Every so often my mom's birthday will fall on Thanksgiving, as is the case this year. When that happens, it always serves as a good reminder that one of the biggest blessings for which I have to be grateful is our family. It's not just my mother, but my dad, my sister and her husband, my wife, our children and grandchildren, and yes, even my in-laws.
As a matter of fact, someone recently informed me that he had become acquainted with my son-in-law, and commented on how blessed I am to have him as the father of my grandkids.
I'm thankful that our family is of the fairly traditional variety. I won't use the word "normal" because some would question the use of that description for certain individuals among our clan -- although I'll refrain from naming specific names as examples.
Many of us are acutely aware that we live in a day when circumstances and choices have resulted in a wider variety of family relationships. Additionally, there are those who are intentionally seeking to redefine the concept of family.
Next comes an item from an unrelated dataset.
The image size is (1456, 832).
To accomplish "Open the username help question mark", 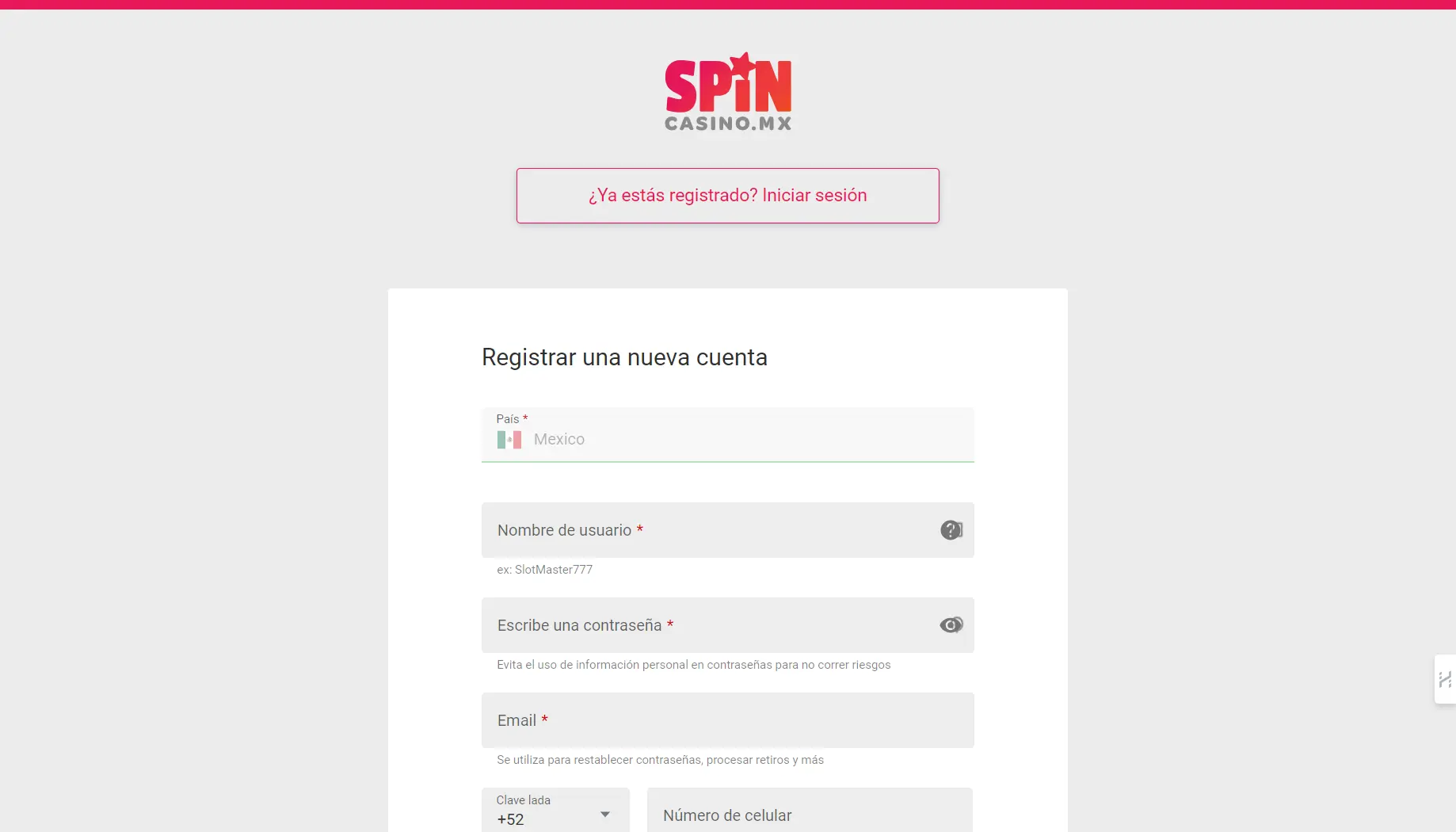I will point(951,530).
In the midst of these changing views of what makes up a modern family, I'm thankful for those who seek to stay true to the traditional values -- not just because it's what some of us are accustomed to, but because I believe that model is more closely aligned with God's plan for the family.
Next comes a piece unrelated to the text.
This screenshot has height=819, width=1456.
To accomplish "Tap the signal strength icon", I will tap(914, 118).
I was saddened to hear of the recent death of Bil Keane, the creator of the "Family Circus" comic strip. For as long as I can remember I have followed the everyday adventures of that cartoon family in the newspapers. And no wonder I can't recall life without it -- I discovered that the strip began just a few months after I was born.
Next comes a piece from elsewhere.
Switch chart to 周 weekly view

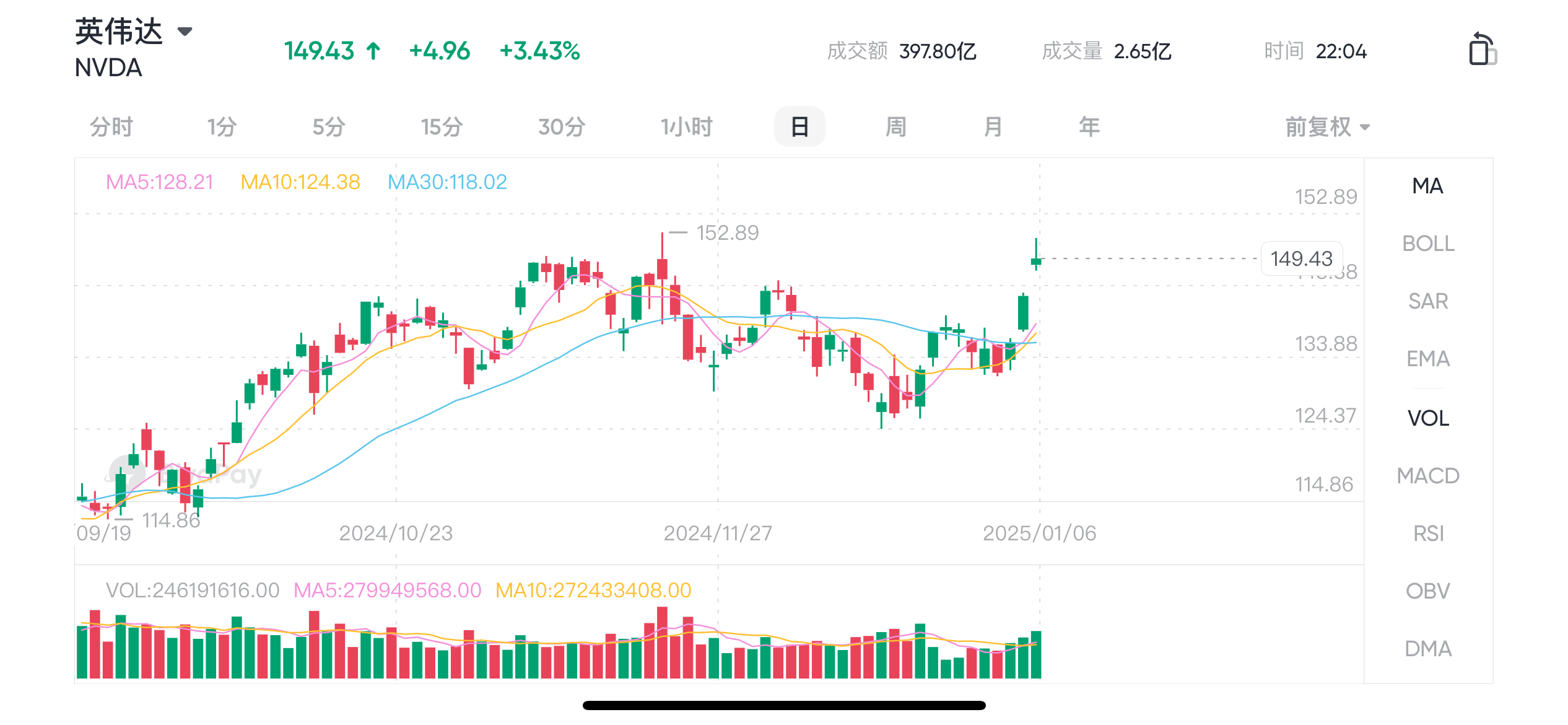[895, 127]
Over the years this cartoonist modernized his fictitious family as far as topics, technology, and style. Do you remember all the hoopla some years ago when he decided to change the longstanding and outdated hairstyle of the mom?
Yet, in spite of keeping the family up-to-date in many ways, the strip continued to maintain those important values. Bil Keane wasn't afraid to show a family that, through all the ups and downs and squabbles, still loved each other, ate meals together, went on family vacations, attended church, and prayed.
One of the ideas that showed up in the strip periodically was the tracking of one of the kids around the house or the neighborhood. Instead of following a straight line and the shorter distance to his destination, he would wander all over the place before finally completing his journey.
I'm concerned that we have wandered off from the straight path that God intended for the family. As a result, individuals, families, and society as a whole are suffering the consequences. We've strayed from the view of a wedding being a sacred event, and see it primarily as a social event. We've wandered from the concept of marriage being a lifelong commitment between one man and one woman. We've come to see divorce as too viable an option.
It's not just a matter of veering off from tradition, but rather distancing ourselves from what God knows is best for us and our families.
We may not be able to control or change the current composition of our family or the situation into which we were born. We may already be in less than ideal circumstances due to poor decisions in the past. But we can commit ourselves to upholding those traditional values from this point onward.
Be thankful for your family. And uphold those values which will make it strong.